I'm building a deck and I want to attach two beams that meet at a 45 degree angle to the top of a 4x4 post. Is there hardware that can accomplish this? Thanks,
Why don't you cut the top of the posts and the beams at 22.5 degrees and then they'll meet properly? There's probably some hardware that can accomplish something too.
Why don't you cut the top of the posts and the beams at 22.5 degrees and then they'll meet properly? There's probably some hardware that can accomplish something too.
Beams SITTING ON a post is a weak connection in most cases. What size are the beams? If they are 2x dimension lumber, you can use a circular saw and a hand saw to cut out 1-1/2" of the 4x4 on two faces, which will give the beams actual bearing, plus a little lateral support to the side of the post. The post can be extended up to just the top of the joists, or can be extended up three feet to be integrated into the deck's guard rail.
I would caution you in making a 45 degree cut to miter the ends of the beams together. Depending on the beam's width and how they land on the 4x4, there is a chance that cutting them that way will not provide adequate bearing surface.
I had a similar problem but was using 6x12 beams over 6x6 posts. I went down to my local lumberyard and had the salesman get a quote from Simpson for a special order connector, two saddles welded together at a 135 degree angle, comparable to their CCQ66, hot dip galvanized. They wanted $1,650 for fabricating three of them! Another manufacturer was willing to do them for $1,050. If you don’t need hot dip galvanized I’m guessing they would be no more than half the cost, and cheaper still if you are using 4x material. The connectors look and feel strong. I figured I needed them since the deck was 12’ high and I am on the California coast in earthquake country.
I'm building a deck and I want to attach two beams that meet at a 45 degree angle to the top of a 4x4 post. Is there hardware that can accomplish this?
Simpson ECCQ post cap - take a grinder and cut away half of one of the upright wings.
Position beams in cap and screw together with FastenMaster LedgerLock screws as well as running the Simpson SDS screws through all remaining holes in metal hardware.
I'd strongly suggest upgrading to a 6x6 post for increased bearing area.
Yes you got a nice strong setup there...Well made clips to tight it all together...Very nice quality wood you have...Wish we could get that here in Nova Scotia...Good pictures too...
Leroy; Yes you are. Call your local lumberyard and ask if Simpson makes a 45 bracket. If they dont know call Simpson, might be in a box in a back corner since it is not that common.
Yes that should work very well...Do use washers with your bolts ...I would put some type sealer on the wood parts of the post you cut before you set in your 2x8's...Just a thought...
Hoping that Mr. Jenkins will be able to charge into the room with some ideas even after 12 years. Your picture answered one big question I have. Now I know how it should look. Got any advice about technique for notching a 6x6 post thusly?
I believe I used a reciprocating saw. I think I also needed to clean it up with a hammer and chisel. I recall it being easier than I expected it to be.
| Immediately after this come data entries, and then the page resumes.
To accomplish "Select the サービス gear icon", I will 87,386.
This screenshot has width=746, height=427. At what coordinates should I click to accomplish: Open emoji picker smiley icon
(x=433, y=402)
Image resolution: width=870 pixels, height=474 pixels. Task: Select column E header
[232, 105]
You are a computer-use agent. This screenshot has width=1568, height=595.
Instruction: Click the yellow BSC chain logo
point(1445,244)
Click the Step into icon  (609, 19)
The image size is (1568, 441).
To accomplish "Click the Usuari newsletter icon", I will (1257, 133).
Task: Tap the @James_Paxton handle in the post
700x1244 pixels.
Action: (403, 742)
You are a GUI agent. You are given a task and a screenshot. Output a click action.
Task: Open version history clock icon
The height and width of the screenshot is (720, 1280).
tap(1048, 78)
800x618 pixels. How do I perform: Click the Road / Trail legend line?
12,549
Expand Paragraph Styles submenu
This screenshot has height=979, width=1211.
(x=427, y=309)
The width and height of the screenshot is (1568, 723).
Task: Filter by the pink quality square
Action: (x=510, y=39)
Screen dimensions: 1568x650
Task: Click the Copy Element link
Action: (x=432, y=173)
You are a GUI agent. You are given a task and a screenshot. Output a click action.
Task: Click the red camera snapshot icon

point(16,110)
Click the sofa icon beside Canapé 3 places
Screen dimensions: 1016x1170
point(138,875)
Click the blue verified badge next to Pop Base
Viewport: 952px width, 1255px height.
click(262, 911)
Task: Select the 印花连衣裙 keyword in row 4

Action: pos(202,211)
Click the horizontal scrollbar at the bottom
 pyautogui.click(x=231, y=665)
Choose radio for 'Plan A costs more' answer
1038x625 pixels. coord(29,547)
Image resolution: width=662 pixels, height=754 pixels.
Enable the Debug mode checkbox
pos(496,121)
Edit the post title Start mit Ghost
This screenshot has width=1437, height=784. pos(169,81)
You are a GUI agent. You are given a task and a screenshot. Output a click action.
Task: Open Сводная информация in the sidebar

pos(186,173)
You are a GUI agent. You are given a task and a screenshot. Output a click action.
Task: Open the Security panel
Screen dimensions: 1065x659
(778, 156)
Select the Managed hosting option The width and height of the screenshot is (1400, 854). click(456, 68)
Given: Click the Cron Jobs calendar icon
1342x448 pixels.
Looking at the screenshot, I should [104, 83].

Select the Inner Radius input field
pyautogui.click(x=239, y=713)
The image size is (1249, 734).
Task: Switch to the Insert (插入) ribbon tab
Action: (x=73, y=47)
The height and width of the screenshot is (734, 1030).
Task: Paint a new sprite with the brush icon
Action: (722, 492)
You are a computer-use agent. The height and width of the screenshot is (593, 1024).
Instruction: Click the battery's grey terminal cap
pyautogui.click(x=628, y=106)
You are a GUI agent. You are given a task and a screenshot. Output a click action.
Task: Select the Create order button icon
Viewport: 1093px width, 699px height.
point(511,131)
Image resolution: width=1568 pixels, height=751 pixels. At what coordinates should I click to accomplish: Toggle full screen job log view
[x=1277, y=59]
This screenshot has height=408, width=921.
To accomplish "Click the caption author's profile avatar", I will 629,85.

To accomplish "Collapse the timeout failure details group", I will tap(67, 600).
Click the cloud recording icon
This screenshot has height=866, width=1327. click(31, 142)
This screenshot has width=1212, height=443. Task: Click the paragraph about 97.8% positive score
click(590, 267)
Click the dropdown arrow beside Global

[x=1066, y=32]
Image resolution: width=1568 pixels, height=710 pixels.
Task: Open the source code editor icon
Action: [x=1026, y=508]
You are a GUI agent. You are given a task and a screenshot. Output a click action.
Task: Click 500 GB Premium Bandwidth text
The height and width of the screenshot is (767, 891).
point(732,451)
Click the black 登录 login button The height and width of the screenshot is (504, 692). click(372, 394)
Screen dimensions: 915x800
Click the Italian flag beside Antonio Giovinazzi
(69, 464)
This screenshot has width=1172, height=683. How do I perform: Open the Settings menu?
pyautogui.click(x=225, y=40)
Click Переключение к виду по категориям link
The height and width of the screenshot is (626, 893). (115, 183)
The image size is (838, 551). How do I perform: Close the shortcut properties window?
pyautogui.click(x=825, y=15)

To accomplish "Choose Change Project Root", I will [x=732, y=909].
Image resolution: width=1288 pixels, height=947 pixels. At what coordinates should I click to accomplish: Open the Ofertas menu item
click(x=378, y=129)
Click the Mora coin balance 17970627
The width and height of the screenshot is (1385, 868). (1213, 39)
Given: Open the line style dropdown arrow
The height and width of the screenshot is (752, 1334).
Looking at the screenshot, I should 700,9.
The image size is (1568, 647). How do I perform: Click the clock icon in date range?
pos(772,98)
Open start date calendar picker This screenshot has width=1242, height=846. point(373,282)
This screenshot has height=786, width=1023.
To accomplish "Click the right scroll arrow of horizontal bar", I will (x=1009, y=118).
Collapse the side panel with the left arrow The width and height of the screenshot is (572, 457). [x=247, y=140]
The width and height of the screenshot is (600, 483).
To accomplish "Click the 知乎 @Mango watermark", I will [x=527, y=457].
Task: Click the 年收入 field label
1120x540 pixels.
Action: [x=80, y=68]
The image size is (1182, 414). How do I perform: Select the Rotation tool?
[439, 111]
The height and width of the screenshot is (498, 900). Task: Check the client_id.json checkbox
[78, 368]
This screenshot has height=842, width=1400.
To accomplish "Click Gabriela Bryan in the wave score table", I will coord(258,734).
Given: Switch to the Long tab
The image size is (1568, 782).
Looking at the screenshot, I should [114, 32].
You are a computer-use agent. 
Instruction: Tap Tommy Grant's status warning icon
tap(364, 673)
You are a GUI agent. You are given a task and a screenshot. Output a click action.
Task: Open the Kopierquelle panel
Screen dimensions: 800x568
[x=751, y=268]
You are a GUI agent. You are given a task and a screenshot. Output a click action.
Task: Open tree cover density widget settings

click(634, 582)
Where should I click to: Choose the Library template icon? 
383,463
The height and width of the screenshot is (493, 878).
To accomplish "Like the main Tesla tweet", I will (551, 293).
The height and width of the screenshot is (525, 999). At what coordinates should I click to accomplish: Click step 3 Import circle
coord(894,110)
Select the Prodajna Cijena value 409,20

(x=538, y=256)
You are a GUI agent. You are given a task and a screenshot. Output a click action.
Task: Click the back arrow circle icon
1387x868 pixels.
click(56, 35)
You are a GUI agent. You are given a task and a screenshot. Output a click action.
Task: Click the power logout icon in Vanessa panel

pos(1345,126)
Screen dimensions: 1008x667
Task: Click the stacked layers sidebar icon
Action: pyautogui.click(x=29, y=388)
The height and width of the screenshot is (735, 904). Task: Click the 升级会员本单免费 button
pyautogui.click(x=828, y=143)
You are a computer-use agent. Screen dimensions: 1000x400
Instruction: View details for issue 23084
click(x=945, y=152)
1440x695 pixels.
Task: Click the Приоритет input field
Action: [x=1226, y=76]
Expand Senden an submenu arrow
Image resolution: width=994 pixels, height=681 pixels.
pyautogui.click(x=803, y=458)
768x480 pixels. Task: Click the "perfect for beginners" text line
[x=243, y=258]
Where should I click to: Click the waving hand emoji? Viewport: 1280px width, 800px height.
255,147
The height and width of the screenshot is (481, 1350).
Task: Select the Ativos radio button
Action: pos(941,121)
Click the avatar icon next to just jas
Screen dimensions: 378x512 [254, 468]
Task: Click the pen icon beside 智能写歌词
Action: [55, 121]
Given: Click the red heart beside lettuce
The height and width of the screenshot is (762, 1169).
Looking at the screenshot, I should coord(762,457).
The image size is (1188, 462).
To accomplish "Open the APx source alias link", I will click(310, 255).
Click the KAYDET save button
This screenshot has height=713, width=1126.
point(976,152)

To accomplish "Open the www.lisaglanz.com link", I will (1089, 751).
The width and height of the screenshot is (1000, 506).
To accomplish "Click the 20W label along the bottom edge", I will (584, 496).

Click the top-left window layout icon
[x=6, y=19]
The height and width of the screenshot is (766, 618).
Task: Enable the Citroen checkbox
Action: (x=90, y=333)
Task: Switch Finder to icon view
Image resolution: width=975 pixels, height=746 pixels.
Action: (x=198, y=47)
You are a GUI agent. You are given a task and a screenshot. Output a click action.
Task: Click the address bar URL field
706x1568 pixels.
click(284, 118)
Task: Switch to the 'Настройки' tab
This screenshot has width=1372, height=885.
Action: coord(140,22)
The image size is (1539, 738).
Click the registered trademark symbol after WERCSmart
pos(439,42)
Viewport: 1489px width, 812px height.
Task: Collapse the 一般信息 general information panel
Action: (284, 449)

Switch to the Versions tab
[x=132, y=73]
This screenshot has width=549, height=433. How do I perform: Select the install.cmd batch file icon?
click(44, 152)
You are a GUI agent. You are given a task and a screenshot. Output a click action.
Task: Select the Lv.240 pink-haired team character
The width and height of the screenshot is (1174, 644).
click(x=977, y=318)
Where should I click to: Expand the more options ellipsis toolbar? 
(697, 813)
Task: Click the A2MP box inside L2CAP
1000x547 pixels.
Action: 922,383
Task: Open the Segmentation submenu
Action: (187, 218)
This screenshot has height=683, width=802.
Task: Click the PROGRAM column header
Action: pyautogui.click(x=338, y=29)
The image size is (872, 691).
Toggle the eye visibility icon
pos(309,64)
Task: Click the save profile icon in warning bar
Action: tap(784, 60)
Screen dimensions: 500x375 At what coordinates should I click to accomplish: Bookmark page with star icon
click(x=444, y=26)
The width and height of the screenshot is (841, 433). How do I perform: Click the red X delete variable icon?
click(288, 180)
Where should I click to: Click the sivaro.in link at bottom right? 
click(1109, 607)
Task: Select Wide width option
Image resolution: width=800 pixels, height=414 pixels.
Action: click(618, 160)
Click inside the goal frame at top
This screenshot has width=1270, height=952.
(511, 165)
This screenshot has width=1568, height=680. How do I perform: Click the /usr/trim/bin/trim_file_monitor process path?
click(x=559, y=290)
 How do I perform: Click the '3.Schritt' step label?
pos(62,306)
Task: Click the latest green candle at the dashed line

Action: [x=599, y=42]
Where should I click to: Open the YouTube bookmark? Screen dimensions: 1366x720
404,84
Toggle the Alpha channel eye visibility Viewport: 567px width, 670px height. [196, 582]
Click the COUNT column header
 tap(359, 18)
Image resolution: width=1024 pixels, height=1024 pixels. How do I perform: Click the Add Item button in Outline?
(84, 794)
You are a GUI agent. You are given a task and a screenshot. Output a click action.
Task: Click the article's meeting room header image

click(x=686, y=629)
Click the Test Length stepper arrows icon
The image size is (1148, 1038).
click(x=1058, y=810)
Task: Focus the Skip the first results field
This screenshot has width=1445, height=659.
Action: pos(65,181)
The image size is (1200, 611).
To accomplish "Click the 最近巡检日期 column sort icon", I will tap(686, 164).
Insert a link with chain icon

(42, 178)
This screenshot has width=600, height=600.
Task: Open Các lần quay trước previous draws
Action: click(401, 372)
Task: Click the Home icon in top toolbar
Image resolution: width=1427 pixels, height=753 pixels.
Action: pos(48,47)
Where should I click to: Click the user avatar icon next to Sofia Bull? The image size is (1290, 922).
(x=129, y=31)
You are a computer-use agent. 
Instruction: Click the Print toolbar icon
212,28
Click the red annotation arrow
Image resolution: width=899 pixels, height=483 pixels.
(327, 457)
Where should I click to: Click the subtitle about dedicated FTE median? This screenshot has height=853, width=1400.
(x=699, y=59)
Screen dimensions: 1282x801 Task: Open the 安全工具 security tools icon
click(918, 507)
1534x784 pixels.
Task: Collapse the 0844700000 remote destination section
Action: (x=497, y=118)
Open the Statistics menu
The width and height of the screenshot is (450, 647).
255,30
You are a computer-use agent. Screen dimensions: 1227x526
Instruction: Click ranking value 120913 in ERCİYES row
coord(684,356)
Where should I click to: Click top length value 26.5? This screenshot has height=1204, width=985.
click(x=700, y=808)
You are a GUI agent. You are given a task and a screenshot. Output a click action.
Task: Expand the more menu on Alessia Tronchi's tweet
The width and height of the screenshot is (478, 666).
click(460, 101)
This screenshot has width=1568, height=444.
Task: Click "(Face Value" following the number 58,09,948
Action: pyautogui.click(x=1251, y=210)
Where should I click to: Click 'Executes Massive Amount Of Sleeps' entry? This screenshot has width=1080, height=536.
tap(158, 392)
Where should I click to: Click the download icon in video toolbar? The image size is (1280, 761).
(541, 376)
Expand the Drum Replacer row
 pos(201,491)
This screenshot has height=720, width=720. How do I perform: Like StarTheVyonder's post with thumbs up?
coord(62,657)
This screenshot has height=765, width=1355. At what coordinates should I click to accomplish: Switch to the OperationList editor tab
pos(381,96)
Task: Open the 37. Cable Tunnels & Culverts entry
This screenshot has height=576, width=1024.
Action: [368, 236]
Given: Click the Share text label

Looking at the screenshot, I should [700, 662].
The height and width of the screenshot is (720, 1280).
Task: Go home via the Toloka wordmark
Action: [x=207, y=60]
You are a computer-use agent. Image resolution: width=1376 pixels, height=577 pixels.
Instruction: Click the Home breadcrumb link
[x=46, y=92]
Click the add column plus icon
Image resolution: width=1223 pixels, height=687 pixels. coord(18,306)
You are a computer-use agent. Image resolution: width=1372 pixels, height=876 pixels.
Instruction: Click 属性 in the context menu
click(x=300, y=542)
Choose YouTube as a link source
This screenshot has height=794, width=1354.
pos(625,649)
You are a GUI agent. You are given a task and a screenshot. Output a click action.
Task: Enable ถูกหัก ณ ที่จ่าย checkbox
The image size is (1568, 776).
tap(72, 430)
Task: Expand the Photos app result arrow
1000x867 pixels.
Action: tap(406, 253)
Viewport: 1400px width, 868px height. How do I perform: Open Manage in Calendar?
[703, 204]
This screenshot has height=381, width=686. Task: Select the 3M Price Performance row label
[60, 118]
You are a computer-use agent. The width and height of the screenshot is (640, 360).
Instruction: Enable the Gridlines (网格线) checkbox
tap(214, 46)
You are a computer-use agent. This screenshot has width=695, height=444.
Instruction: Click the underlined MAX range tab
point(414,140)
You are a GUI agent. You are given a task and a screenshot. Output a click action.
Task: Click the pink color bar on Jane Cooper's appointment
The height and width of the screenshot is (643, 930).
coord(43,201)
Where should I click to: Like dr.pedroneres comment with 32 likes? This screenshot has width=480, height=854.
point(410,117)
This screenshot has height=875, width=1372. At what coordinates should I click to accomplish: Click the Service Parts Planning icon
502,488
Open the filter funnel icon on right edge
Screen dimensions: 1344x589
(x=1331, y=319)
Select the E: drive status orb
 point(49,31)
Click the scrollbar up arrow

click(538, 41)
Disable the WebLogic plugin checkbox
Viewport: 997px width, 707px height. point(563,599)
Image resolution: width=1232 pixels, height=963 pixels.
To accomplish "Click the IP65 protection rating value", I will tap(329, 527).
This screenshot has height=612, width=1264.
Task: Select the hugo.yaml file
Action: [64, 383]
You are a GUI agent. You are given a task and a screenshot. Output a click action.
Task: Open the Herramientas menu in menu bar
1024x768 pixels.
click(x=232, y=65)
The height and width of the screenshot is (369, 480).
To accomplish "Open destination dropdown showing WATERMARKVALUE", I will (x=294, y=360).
Yeah, I was having trouble figuring how to get the angle right with a circular saw or to cut deep enough with a jigsaw. Looks like I get to buy new tool! Many thanks.
Whatever brand of recip saw you buy, buy some premium blades. They will make all the difference in making straight cuts. I like Milwaukee and Lenox. But I've heard good things about Bosch, too.
The blades that came with my first recip saw, a Ryobi, were terrible.
Th cuts on the ends of the 2x beams can be made easily and accurately with a miter saw or circular saw. Recip saw is probably the best option for notching the post. Although, you can start the cuts with a circular saw, or if the post isn't set, you can make most of the cut on a table saw or miter saw.
If I were to use the recip saw to make the cuts, would it make sense to first secure the post to the footer so that it's held in place while I saw? Seems like that would do well to handle the vertical cuts but not the horizonal ones, which I suppose I could start with a circular saw (I don't have a table saw).